Ease of use has been put under the spotlight in the context of cloud native technology, and we understand what that means. To this end, when designing product interactions, strive to clear your knowledge, think and optimize in the context of the user, and strive to strike a balance between functionality and ease of use.

Before the user uses the swimlane, we assume that he has built a baseline environment that includes all services. In K8s, a baseline environment is typically deployed in a specific namespace for better operation and management of services within it. When creating a swimlane, you only need to provide the name of the swimlane. The rest of this section begins by creating a swimlane called dev2.

Once a swimlane is created, you need to publish the service to the swimlane. Since the published Service is already stored in the baseline environment and the K8s Service resource is created, the published Service in the swimlane is actually creating a Deployment under the corresponding Service, which intuitively means creating another software version of the existing Service. As you can imagine, this publishing action includes validating the baseline version, the number of instances, and the container image address.

After a service is published to a swimlane, you need to check the service list of the swimlane to ensure that all services are started properly. In this case, no traffic enters the swimming lane. You need to configure traffic diversion rules to divert baseline traffic to the swimming lane.

Traffic diversion rules can be configured based on HTTP headers, URIs, and cookies to accurately select the measured traffic to enter the swimming lane. The following rule directs HTTP traffic with end-user as dev2 to the Dev2 swimlane. When you configure rules, specify the inbound service correctly.

After the traffic diversion rule is applied, you can log in to the web page as user dev2 to view the effect of the dev2 swimlane service. The following two figures illustrate what the page looks like for the full baseline and dev2 swimlanes, respectively. Since the ProductPage and Details services are not deployed in the Dev2 swimlane, they fall back to the baseline, The final result is that The content of The Comedy of Errors and Book Details in The two pictures is exactly The same.

After a service is published to a swimlane, you can view the traffic comparison between each service and the baseline version in the swimlane service list. Helps developers better understand how the swimlane service works.

In addition, the service topology diagram clearly shows the invocation of services in the Dev2 swimlane (lane-dev2 in the figure).

Summary and Prospect

The service grid-based swimlane technology we explored allows developers to create an isolated environment for development testing or business reinsurance in seconds, minimizing the “explosion radius” with precise drainage rules. The new experience and new value of cloud native service grid technology are well realized.
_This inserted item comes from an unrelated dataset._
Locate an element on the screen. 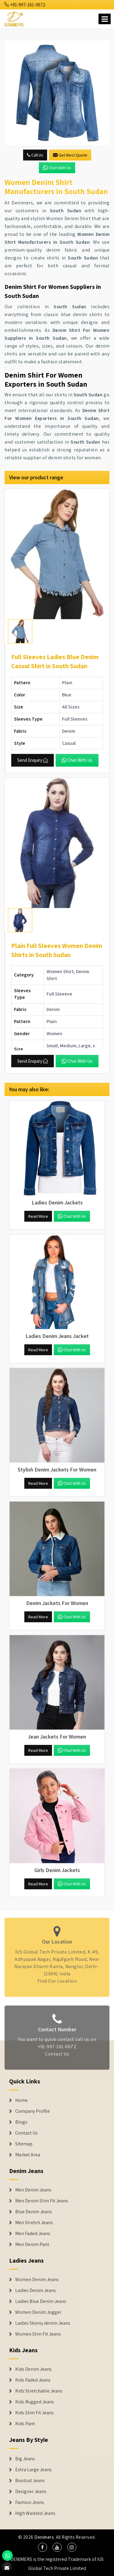  Blue Denim Jeans [Denim Jeans] is located at coordinates (33, 2211).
Next, we will go further in a scenarioized way to open up the swimlane and version grayscale functions so that users can intuitively use these functions. At the functional level, we will further improve the protocols supported in the swimlane, such as RocketMQ and Dubbo 3.0, to maximize their value by enriching the application scenarios of the swimlane technology.
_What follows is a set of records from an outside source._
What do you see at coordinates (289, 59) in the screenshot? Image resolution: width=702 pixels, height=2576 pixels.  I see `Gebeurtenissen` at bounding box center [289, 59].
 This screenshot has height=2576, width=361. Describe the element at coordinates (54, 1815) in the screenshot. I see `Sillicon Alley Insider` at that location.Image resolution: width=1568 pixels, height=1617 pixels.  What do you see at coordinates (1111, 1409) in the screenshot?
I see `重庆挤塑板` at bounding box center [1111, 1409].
Finally, we will continue to build a modern Service governance platform for microservices architecture under the concept of Service Mesh as Infra, and accelerate the development and promotion of this new technology together with industry partners.
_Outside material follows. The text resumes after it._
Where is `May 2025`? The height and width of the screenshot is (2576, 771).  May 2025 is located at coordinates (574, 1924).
Author introduction: Li Yun (name: Zhi Jian), technical director of Hybrid cloud products of Ali Cloud Service Grid. Since 2018, I have led a team in Alibaba Group to engage in the development and construction of service grid technology, and I have shared the technology of cloud native and service grid for many times in QCon. Release the latest information of cloud native technology, collect the most complete content of cloud native technology, hold cloud native activities and live broadcast regularly, and release ali products and user best practices. Explore the cloud native technology with you and share the cloud native content you need.